Records from a collection:
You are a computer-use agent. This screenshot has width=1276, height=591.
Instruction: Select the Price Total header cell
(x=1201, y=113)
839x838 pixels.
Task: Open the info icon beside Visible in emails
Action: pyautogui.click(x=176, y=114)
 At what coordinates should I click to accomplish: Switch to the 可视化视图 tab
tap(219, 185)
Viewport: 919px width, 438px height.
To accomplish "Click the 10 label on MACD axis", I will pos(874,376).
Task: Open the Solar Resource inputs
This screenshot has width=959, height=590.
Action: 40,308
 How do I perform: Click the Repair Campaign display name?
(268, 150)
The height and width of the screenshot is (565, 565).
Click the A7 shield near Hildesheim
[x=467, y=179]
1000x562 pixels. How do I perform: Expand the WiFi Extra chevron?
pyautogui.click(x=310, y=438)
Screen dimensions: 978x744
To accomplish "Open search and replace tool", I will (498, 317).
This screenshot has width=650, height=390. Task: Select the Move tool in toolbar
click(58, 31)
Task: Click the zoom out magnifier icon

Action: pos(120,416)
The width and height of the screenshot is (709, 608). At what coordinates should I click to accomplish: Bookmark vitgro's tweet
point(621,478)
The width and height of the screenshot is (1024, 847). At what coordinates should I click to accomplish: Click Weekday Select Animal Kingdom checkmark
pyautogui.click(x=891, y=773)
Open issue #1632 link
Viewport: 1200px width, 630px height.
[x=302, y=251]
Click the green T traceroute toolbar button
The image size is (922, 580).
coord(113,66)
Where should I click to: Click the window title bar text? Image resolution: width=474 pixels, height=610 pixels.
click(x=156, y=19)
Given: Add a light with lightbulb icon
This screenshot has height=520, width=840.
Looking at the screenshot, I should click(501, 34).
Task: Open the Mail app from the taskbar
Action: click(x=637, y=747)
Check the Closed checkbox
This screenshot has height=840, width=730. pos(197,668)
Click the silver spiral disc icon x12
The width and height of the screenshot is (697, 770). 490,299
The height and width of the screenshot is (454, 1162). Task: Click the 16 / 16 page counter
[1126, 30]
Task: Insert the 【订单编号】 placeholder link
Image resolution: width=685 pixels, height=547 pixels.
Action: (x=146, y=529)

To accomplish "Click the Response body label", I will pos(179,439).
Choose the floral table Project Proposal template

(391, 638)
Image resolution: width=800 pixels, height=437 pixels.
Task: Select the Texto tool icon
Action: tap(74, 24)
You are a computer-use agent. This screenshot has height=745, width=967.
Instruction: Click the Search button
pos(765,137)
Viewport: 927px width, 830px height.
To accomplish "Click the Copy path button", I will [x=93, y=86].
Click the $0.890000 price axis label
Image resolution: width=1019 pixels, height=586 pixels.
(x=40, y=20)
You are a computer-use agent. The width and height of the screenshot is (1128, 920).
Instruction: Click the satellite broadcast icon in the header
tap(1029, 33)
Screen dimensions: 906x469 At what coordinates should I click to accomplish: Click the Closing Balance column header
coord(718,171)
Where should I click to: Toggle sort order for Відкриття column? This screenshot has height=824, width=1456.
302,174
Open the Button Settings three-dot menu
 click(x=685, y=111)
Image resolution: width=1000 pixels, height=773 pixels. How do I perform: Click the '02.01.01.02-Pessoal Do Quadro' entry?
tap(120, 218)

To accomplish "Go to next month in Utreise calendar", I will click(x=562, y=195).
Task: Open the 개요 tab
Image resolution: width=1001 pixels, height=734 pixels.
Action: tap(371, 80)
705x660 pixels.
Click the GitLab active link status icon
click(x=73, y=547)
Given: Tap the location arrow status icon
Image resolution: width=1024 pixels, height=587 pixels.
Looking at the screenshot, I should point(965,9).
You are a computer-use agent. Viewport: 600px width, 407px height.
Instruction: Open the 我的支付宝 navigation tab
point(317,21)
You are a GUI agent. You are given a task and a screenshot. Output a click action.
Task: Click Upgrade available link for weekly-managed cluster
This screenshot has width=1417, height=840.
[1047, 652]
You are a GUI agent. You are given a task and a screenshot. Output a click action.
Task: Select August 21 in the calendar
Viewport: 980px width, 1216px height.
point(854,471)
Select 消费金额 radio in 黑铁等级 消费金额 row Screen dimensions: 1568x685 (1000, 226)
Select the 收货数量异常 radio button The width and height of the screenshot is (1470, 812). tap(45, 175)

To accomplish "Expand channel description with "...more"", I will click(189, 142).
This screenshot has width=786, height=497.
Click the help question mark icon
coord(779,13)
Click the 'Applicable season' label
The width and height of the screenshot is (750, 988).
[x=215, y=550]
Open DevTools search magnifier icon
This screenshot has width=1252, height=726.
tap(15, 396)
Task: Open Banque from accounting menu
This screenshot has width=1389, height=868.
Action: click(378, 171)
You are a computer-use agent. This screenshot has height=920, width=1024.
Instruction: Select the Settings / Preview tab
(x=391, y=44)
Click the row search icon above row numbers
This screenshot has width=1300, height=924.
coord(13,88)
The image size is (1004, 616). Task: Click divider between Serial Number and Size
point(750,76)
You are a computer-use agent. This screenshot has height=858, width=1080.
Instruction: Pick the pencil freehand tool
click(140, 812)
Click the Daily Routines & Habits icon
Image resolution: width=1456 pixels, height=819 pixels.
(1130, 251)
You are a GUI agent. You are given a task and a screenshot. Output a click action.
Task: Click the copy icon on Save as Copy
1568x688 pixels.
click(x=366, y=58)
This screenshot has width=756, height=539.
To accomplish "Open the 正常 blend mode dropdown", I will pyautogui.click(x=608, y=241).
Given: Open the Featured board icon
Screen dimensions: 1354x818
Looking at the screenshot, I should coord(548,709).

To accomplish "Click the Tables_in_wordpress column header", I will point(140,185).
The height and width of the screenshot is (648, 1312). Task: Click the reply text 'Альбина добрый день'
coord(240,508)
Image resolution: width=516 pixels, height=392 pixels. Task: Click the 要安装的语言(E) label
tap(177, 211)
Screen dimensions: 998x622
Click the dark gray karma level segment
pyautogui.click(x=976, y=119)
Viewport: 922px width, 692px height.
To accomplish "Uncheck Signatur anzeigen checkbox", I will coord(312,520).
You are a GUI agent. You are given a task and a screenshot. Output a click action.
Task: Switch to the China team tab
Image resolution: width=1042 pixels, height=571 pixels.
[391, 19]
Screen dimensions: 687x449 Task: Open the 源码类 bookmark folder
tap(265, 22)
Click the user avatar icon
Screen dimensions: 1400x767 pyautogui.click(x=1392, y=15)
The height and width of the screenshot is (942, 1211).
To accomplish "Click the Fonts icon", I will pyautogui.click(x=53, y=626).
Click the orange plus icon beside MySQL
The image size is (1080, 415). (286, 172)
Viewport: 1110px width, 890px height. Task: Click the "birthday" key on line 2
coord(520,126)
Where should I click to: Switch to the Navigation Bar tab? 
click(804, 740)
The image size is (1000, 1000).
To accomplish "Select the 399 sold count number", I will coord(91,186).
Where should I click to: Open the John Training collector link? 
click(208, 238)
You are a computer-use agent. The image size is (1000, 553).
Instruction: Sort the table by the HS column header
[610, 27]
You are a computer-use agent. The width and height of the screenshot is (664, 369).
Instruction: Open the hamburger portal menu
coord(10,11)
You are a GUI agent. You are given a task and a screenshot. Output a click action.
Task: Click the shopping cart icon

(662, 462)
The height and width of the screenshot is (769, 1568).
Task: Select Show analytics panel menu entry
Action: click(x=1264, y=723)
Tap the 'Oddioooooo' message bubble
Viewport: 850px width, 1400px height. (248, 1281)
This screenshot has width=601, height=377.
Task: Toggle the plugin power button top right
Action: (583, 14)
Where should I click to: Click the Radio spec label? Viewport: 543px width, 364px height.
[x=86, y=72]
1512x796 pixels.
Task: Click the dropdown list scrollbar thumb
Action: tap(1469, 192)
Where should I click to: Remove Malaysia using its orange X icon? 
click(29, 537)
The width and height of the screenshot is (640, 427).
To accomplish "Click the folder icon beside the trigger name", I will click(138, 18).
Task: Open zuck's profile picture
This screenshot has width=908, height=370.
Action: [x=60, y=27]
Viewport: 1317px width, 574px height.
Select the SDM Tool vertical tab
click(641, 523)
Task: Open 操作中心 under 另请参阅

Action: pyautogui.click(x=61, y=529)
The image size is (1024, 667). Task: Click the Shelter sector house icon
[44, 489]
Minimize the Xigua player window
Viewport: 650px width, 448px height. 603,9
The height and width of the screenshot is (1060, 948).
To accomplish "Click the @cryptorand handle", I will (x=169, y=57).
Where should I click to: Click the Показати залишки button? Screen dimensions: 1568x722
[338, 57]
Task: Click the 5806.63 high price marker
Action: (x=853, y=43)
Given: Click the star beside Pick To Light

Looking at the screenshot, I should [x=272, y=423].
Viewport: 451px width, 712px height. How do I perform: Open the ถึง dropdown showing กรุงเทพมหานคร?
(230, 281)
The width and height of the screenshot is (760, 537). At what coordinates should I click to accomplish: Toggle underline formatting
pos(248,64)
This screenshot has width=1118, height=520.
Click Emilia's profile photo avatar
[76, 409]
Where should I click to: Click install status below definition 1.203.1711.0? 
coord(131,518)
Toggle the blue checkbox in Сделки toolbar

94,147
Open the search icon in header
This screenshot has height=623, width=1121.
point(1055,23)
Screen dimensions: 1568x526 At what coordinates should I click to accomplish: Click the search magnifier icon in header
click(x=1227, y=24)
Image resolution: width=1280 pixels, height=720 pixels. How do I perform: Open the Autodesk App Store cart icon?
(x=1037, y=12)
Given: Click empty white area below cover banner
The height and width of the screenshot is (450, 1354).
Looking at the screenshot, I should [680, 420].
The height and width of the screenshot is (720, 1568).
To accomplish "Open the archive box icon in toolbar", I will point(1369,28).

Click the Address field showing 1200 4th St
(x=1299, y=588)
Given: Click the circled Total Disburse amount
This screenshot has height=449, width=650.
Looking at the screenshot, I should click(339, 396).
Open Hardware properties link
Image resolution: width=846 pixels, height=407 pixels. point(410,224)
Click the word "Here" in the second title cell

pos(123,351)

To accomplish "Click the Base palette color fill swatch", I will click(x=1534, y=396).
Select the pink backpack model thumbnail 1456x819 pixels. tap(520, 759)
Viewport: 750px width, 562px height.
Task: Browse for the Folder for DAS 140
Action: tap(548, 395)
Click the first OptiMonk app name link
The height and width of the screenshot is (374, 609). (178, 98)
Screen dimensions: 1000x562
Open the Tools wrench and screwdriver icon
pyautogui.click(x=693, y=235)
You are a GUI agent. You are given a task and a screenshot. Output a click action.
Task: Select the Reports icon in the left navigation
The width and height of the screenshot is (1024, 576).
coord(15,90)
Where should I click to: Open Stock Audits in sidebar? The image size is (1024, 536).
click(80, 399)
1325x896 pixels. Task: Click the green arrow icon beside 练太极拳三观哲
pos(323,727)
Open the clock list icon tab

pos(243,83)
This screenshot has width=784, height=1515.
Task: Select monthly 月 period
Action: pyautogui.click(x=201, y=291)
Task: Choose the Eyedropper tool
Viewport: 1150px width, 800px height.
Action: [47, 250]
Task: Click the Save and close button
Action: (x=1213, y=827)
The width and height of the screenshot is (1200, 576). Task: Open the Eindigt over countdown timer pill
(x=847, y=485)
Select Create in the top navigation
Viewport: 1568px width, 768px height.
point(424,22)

#### [Exercise]
Starting at the line that has "Task: Click the copy icon on Save as Copy" in the records above, restate word for word every line until the one that has "Given: Open the Featured board icon", and include that one as well.

#### [Solution for this exercise]
Task: Click the copy icon on Save as Copy
1568x688 pixels.
click(x=366, y=58)
This screenshot has width=756, height=539.
To accomplish "Open the 正常 blend mode dropdown", I will pyautogui.click(x=608, y=241).
Given: Open the Featured board icon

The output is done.